Ce même sentiment que Jean-Claude MOURLEVAT relate dans Mes amis devenus (Fleuve Editions, 2016) : "- je suis malade. Au moment où il prononce ces 3 mots, je ressens ce fugace vertige, ce vacillement de la conscience qui accompagnent les quelques annonces, trois ou quatre seulement dans une vie, mais qu'on n'oublie jamais. On se rappelle qui nous les a faites, dans quel lieu, dans quelles circonstances, à quelle heure de la journée, on se rappelle le ton de la voix".

Alors je rapatrie les parts de moi qui se sont dispersées durant la tempête. La stupeur, la peur, la tristesse, l'injustice, la colère arrivent et se bousculent en l'espace de 10 secondes elles aussi.

Je rame...d'abord revenir aux faits sans bla-bla et en parler à mon mari en mettant les émotions de côté pour ne pas impacter. Mais elles n'en décident pas de la même façon et reviennent par vaguelettes qui poussent les tripes pour amener à briser les dernières digues et pleurer, hurler.

Je ramasse encore les parts de moi qui se sont éparpillées et qui laissent le trou qui fait prendre l'eau. 
Pour qu'elles tiennent en place, il me faut du scotch.

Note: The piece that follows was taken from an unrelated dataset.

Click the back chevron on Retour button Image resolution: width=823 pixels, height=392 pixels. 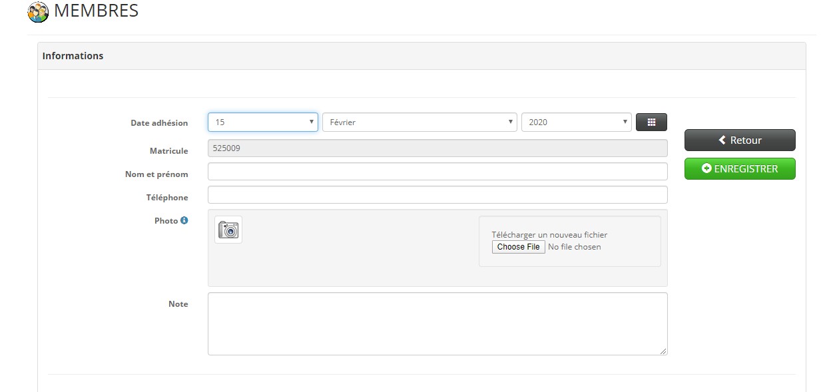coord(722,140)
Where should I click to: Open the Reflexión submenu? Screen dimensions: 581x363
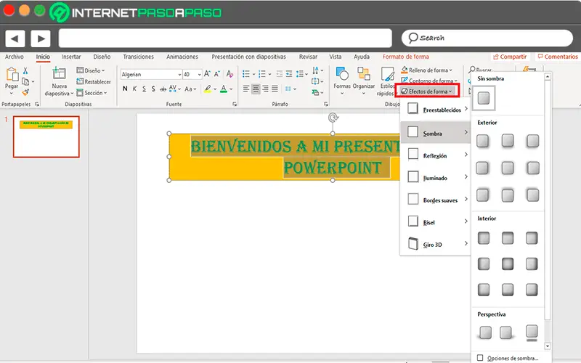click(x=435, y=155)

Le scotch, c'est les copines à qui je peux vider le trop plein de bla-bla mental, le médical et le "bordel qu'est ce que j'ai mal de vivre tout ça!" parce qu'elles ne jugent pas et n'attendent rien de moi, j'ai juste être qui je suis.

La structure reprend un peu de solidité avec le maintien des pièces d'âme par le scotch-copines, alors l'énergie remonte sans se barrer par tous les trous et je reprends mes grigris qui me recentrent :
- d'abord ma bouteille d'eau informée : je psalmodie à mon eau que "tout va bien" et que "je suis guérie" pour qu'à chaque gorgée que je bois, cette information alimente mes cellules,
- puis la visualisation, chaque jour je me concentre et imagine qu'une lumière dorée entre par ma bouche et passe dans chacun de mes organes pour les nettoyer et les charger en énergie,
- le sport : dans ces périodes d'attente, j'ai un besoin accru de communiquer avec mon corps et de le sentir vivant, alors j'augmente ma pratique sportive,
- le centrage : revenir à la question et au point de départ de la tempête : "les ACE ont augmenté et sont un peu plus haut que la norme". OK, on ne m'a pas dit que le cancer revenait, on a dit qu'il fallait recontroler, alors avance Estelle et fais ce que tu veux !
- je me mets en route alors, je continue les projets et je reprends ma wish-list pour cocher les cases en veillant à donner de la consistance aux instants vécus.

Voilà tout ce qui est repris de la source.